Yes. With regard to your first question of cost and this year, 4% in inflation. My comment that inflation will not disappear is not to understand in the way that it will increase next year, right? It won't go down. We all do not know what are the final outcome and you specifically asked with regard to the wage increase. That's that we are in the process and just started that process to talk about with our works council and so on. No decisions are made. In principle, this 4% inflation most probably will not increase next year, but you will see a comparable number also in 2023.
Whether these are triggered by one-off payments to people or a regular increase, so that we will see how the final decisions will end, but I don't expect that the inflation will increase, at least not the 4% overall on personal costs, non-personnel costs and on average for Deutsche Börse across all locations. The second question with regard to the cash equity business. Yes, there's one aggressive competitor currently underway in Europe, and they make attractive liquidity programs, so they invest basically to win market shares. You can be sure that we obviously monitor that situation, that we are not happy with that development. We are currently in the process to implement counteractive measures to stop that.
You will see that within the next weeks and months.
Thank you. The cost answer was very clear. If I could be cheeky, just in terms of those counteractive measures, we should keep a close eye on your revenue yield then. Would that be the right interpretation?

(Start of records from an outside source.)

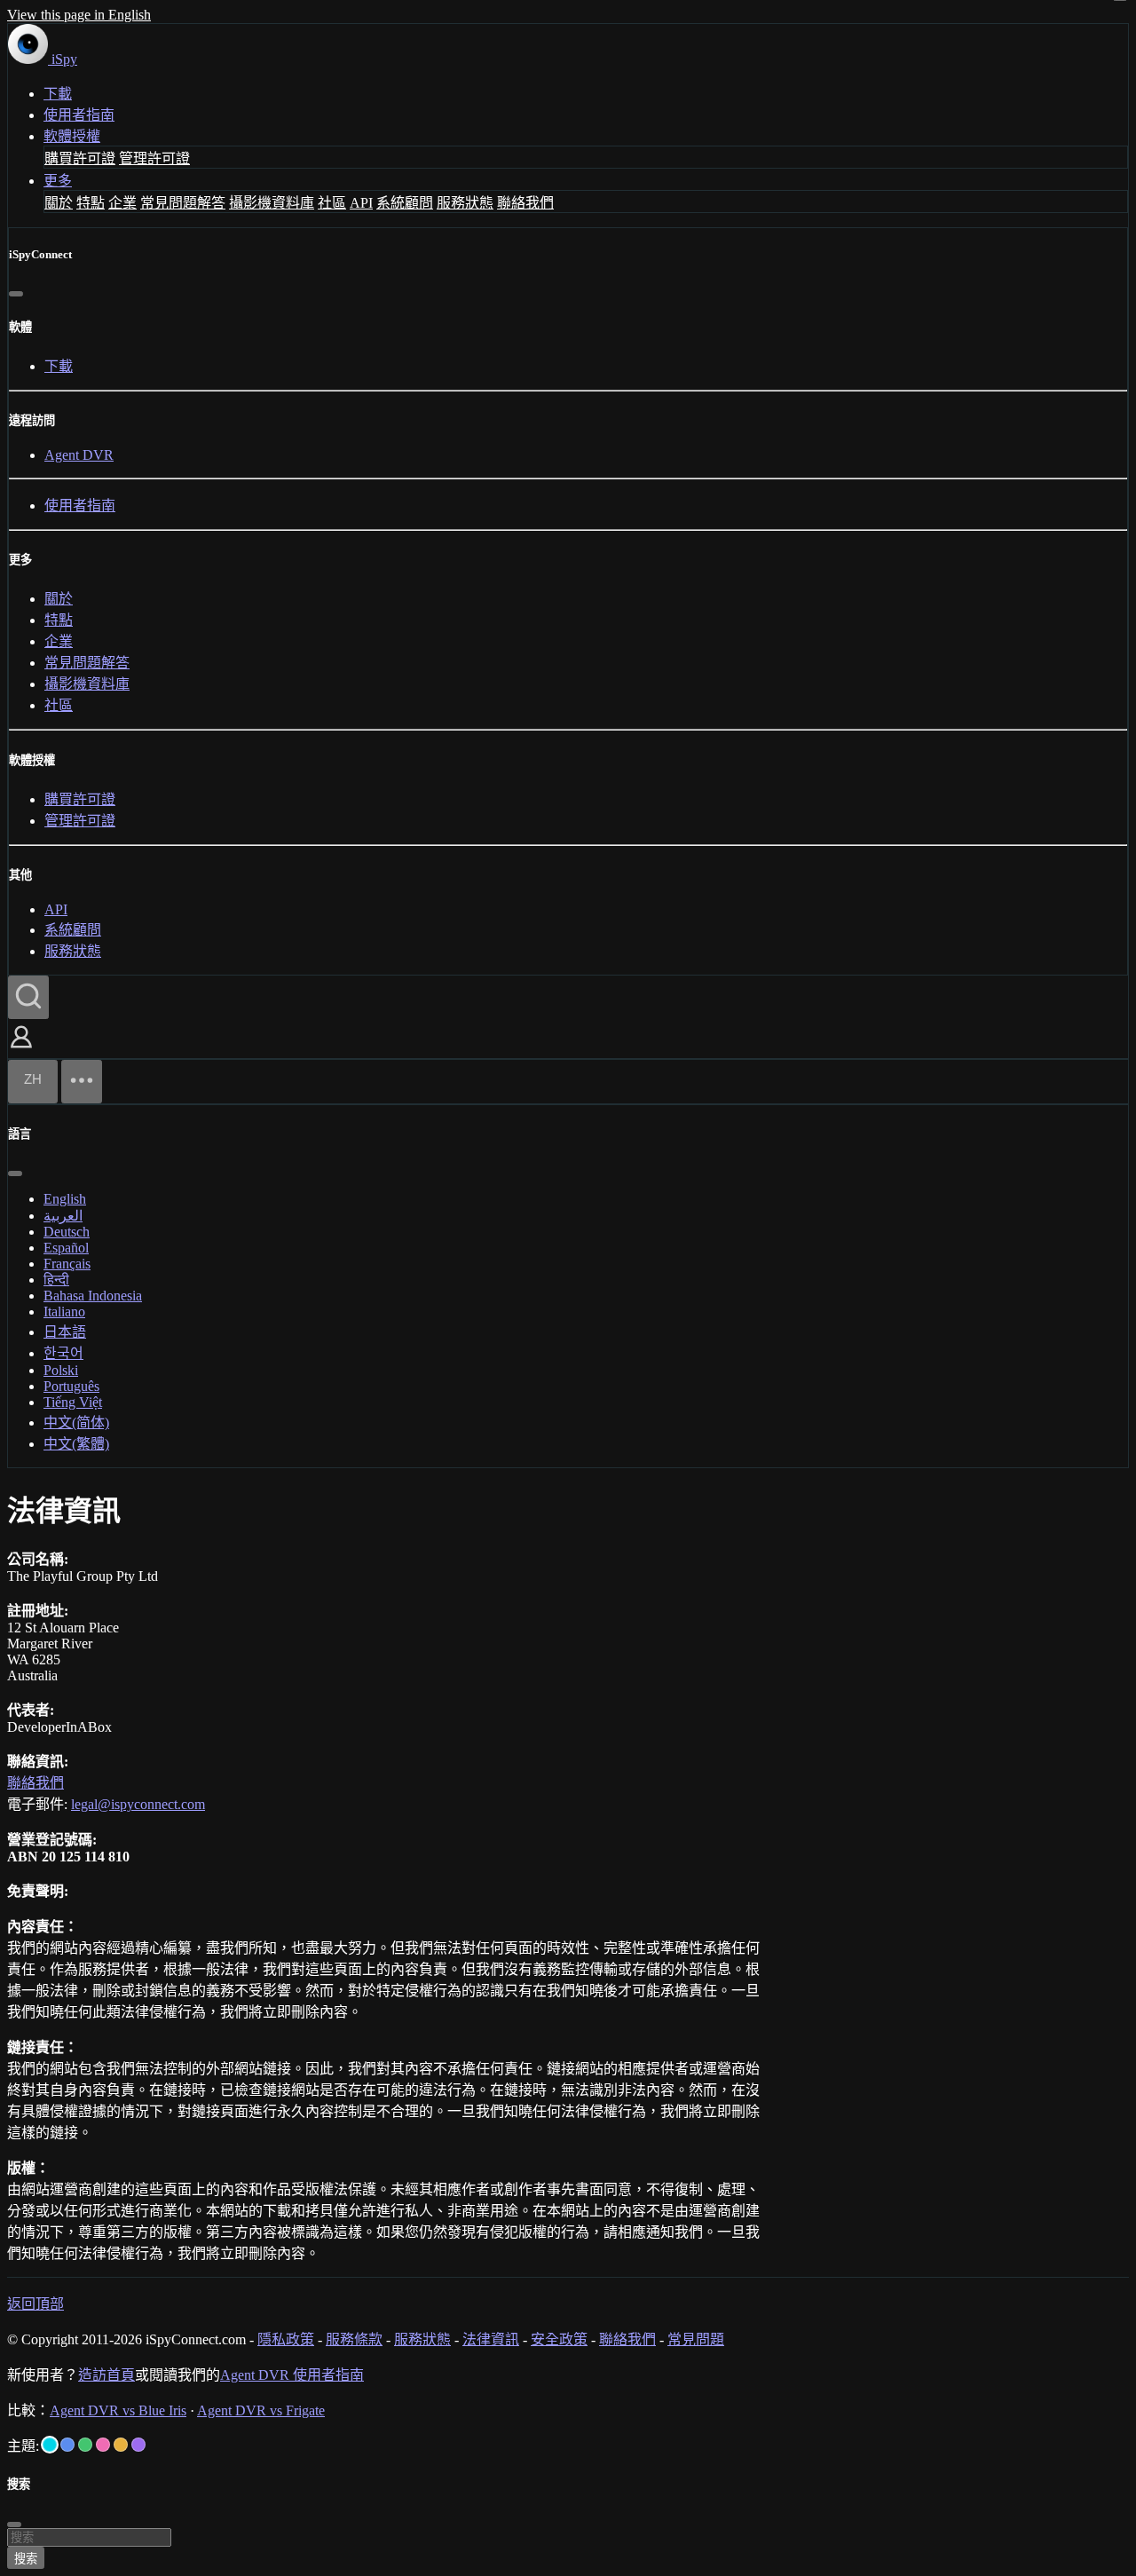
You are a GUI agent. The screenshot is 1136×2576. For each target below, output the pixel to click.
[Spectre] (50, 2445)
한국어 (63, 1353)
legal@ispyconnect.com (138, 1804)
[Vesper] (138, 2445)
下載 (57, 93)
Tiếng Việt (72, 1402)
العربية (63, 1215)
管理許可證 (154, 158)
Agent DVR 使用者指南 (292, 2374)
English (64, 1198)
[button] (21, 1049)
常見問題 (695, 2339)
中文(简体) (76, 1422)
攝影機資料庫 (271, 202)
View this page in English (79, 14)
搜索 (25, 2558)
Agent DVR (79, 454)
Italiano (64, 1311)
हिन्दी (56, 1279)
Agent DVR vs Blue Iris (118, 2410)
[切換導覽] (81, 1081)
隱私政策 (285, 2339)
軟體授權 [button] (71, 136)
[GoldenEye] (121, 2445)
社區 (332, 202)
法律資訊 (490, 2339)
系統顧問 (404, 202)
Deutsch (66, 1231)
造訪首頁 (106, 2374)
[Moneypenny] (103, 2445)
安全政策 (559, 2339)
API (361, 202)
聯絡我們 (525, 202)
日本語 (64, 1331)
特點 (90, 202)
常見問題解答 (182, 202)
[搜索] (28, 997)
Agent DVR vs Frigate (261, 2410)
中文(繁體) (76, 1443)
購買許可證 (79, 158)
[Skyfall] (85, 2445)
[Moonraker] (67, 2445)
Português (71, 1386)
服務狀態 (465, 202)
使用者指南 (78, 114)
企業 (122, 202)
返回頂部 (35, 2303)
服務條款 (354, 2339)
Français (67, 1263)
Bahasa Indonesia (92, 1295)
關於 (58, 202)
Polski (60, 1370)
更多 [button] (57, 180)
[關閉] (16, 293)
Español (66, 1247)
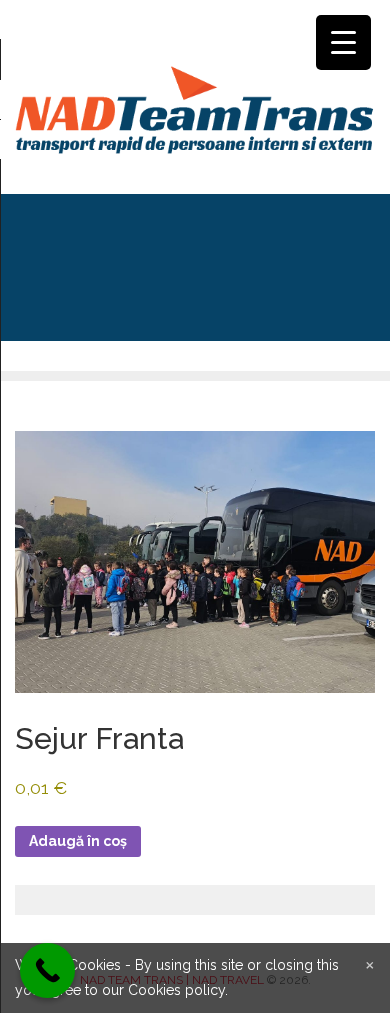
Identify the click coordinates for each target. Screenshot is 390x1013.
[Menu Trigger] (343, 42)
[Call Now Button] (47, 970)
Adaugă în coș (78, 841)
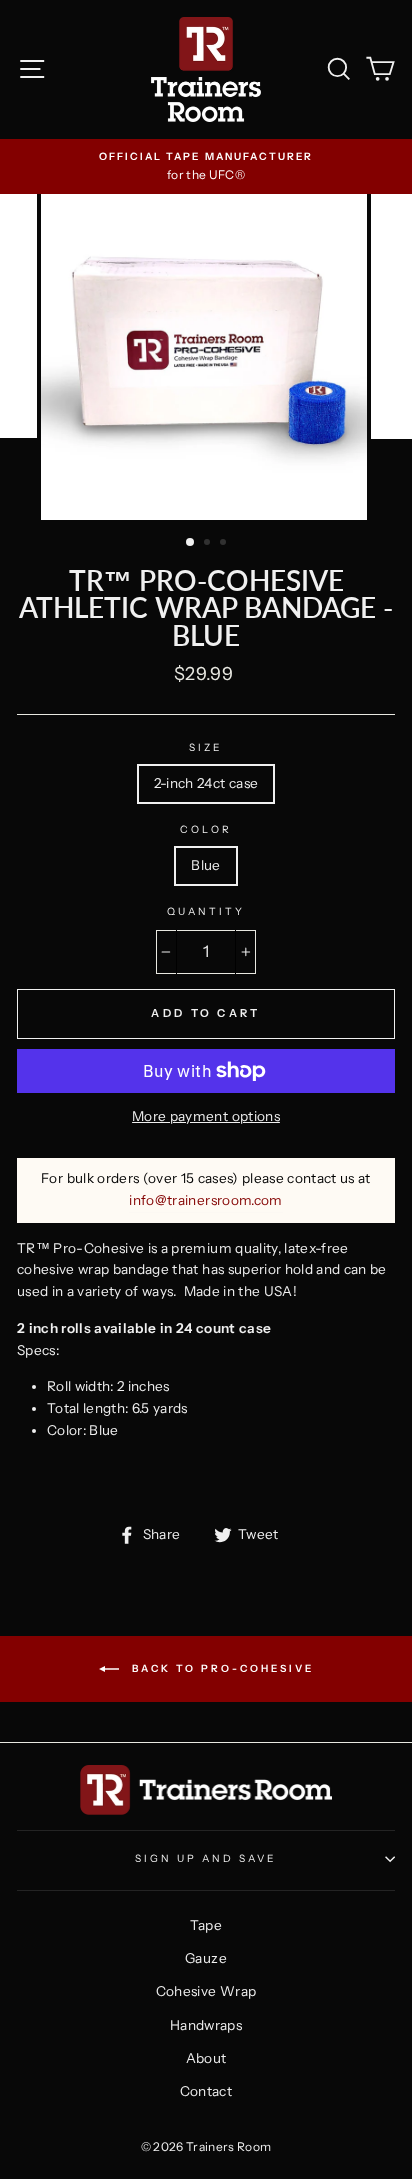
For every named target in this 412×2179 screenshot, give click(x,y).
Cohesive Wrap (206, 1991)
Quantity (206, 911)
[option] (206, 167)
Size (206, 747)
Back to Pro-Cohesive (220, 1667)
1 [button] (191, 543)
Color (205, 829)
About (206, 2058)
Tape (206, 1925)
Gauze (206, 1958)
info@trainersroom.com (205, 1200)
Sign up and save (206, 1858)
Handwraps (206, 2025)
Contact (206, 2091)
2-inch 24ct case (206, 783)
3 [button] (225, 544)
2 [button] (209, 544)
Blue (205, 865)
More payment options (206, 1116)
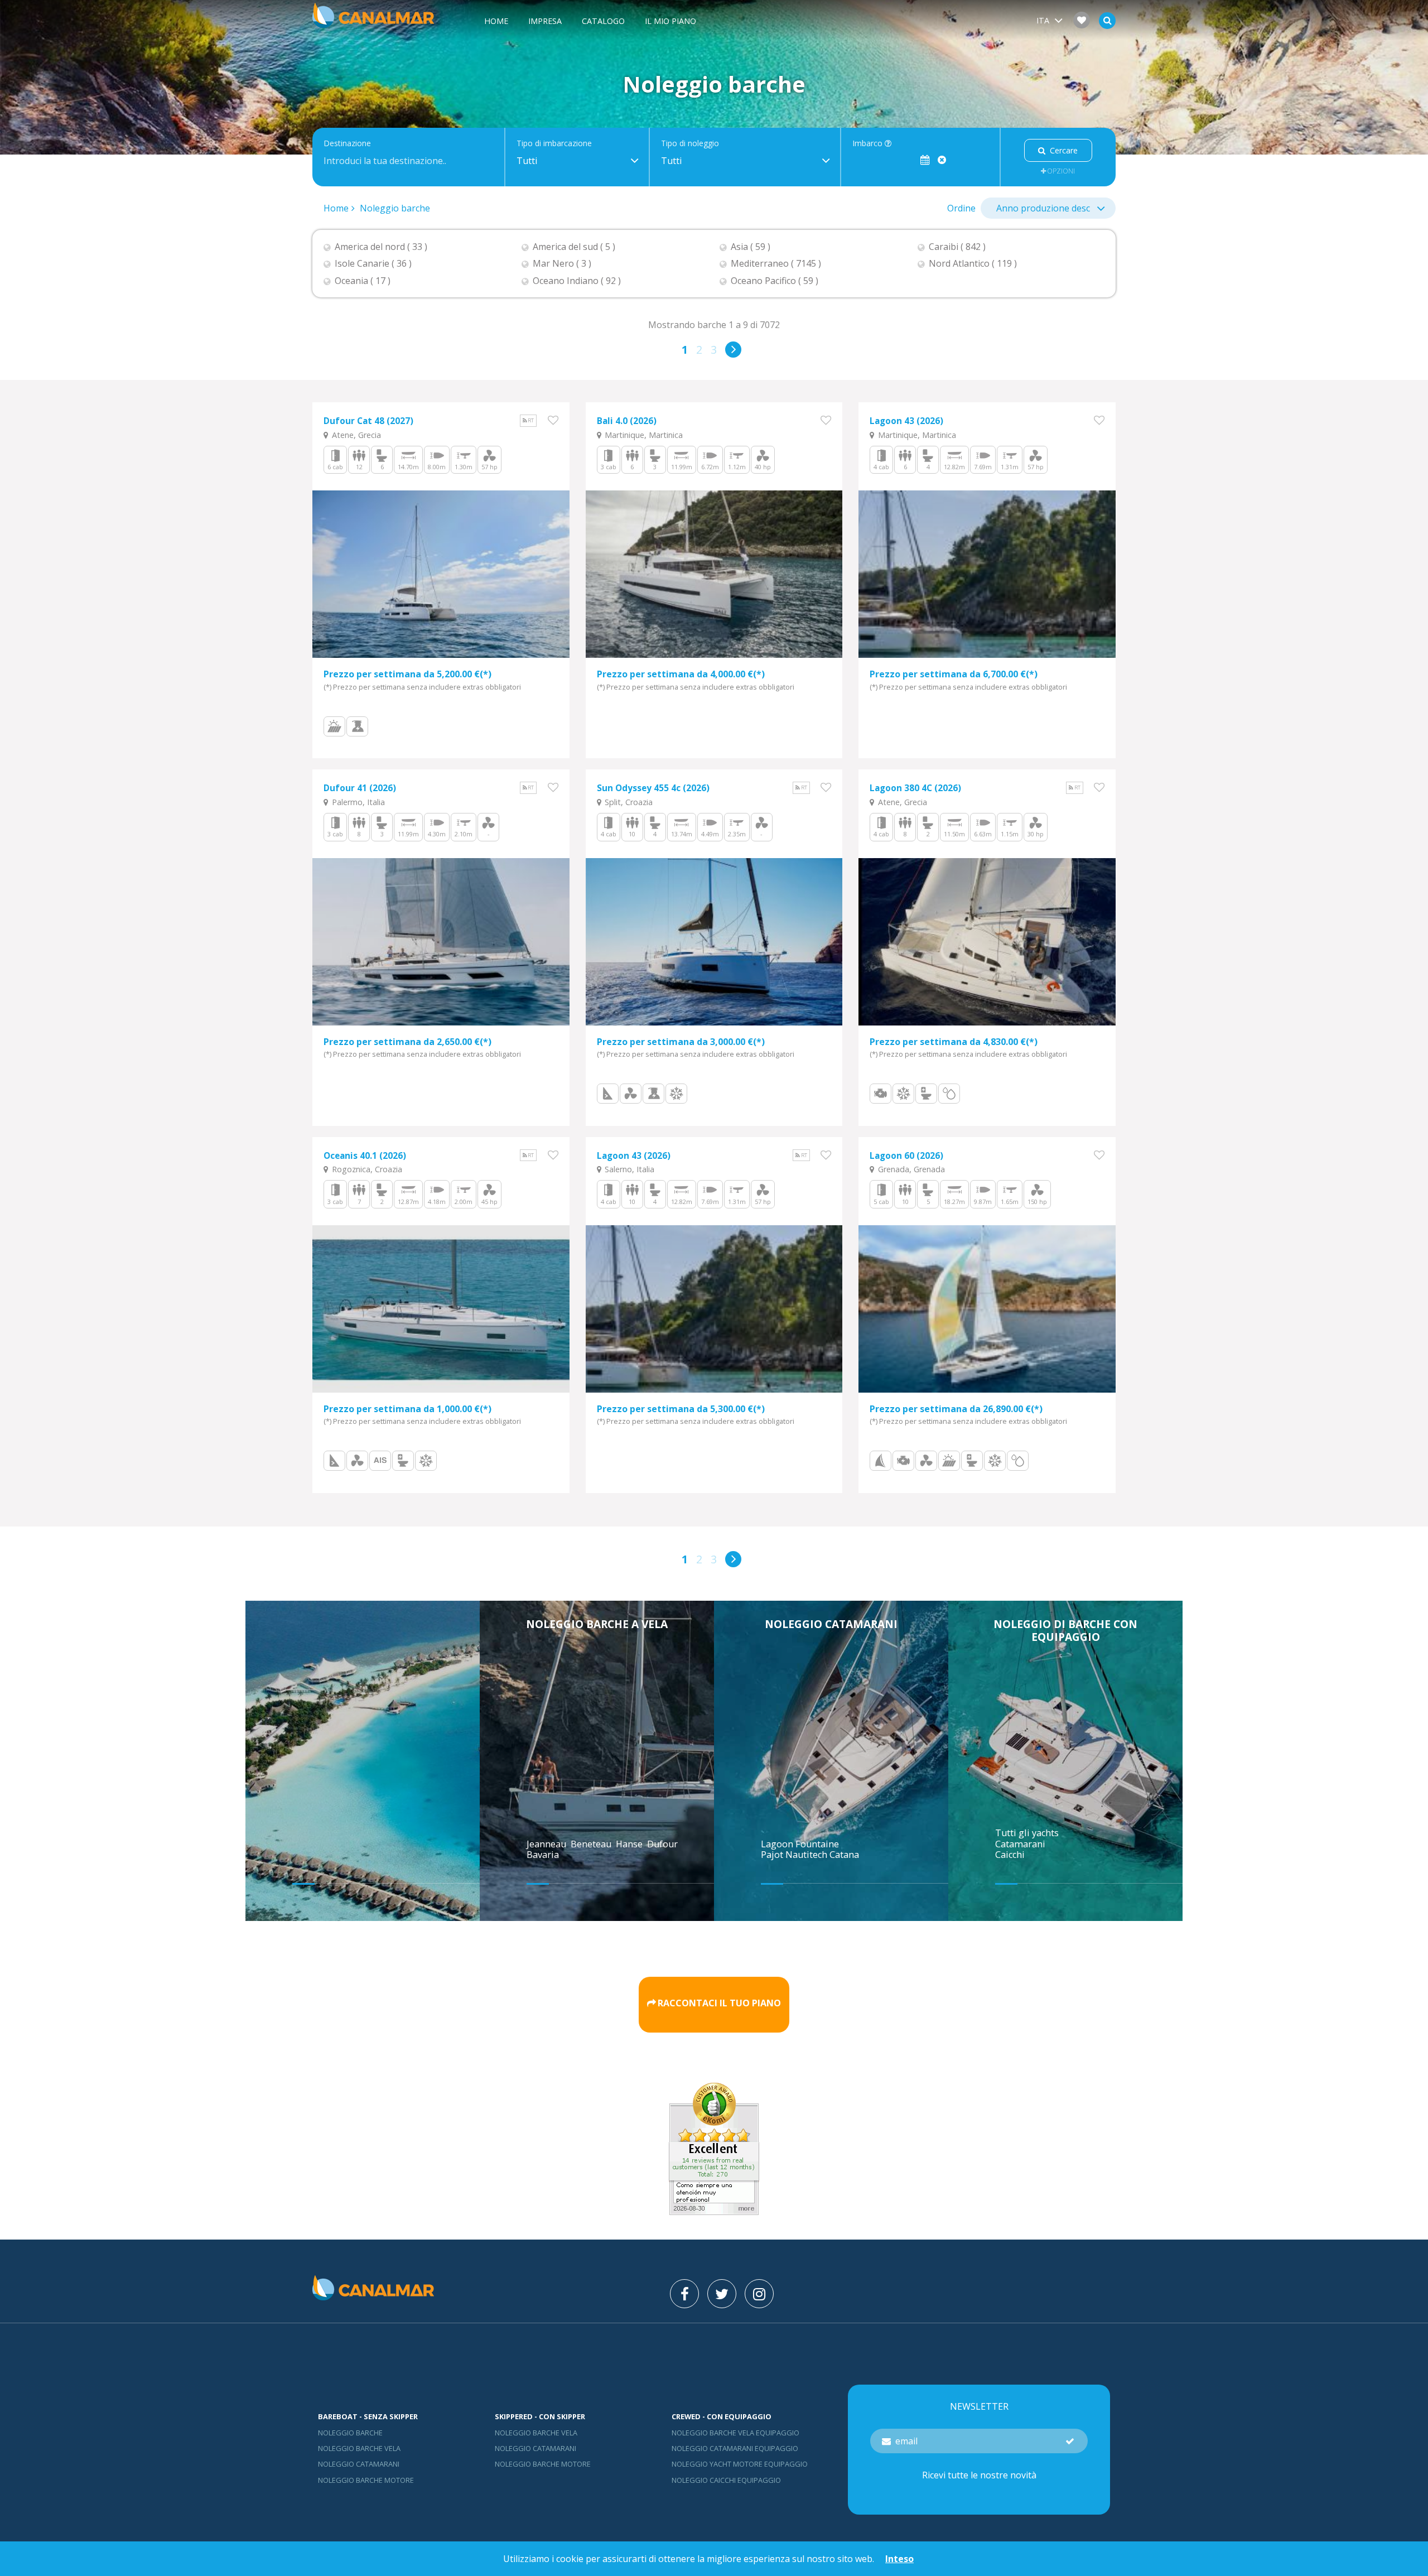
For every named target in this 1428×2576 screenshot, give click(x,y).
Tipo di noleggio (690, 143)
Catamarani (1020, 1844)
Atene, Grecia (355, 435)
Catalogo (603, 21)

It depends how the countermeasures look like, right? Is it about processes, functionalities? Is it about the market model? Is it about a temporary liquidity program? It really depends on the single concrete countermeasures, but you can be sure that we won't accept that situation.
Very clear. Thank you.
The follow-up question comes from Michael Werner from UBS.
Thank you. I appreciate the follow-up. You guys have been highlighting you expect about 1% tailwinds to revenues coming from pricing power. I was just wondering if your thinking about that has changed. You know that was in a low inflation environment. Now that inflation has picked up, have you changed your thoughts about pricing as we look at over the next couple of years? Thank you.
We cannot hear you right now.
Oh, so sorry. I was muted, so sorry.
No. No tricks here. From a pricing perspective, the impacts you currently see on the revenue this year and next year, the pricing impact is more than 1% currently. Also we use the opportunity to increase prices, but we don't do it always straightforward, let's say on trading fees. We talk about volume rebates, rebate schemes and there are or introducing service fees and so on. There are different ways how to do that, but the current impact is higher than the 1% you have seen in the past. Looking forward medium to long term, our focus is still unchanged. Our focus is having attractive liquidity platform, having the lowest spread as possible being benchmarked.
Our focus is on winning market shares, winning liquidity and not using the pricing power. Even if the pricing mechanism is currently higher than the 1% on a mid- to long-term basis, I would expect to keep that 1% limit.
Thanks, Gregor.
All right. This was the last question for today. Thank you very much for your participation. If there's anything else, then please feel free to reach out and have a good day.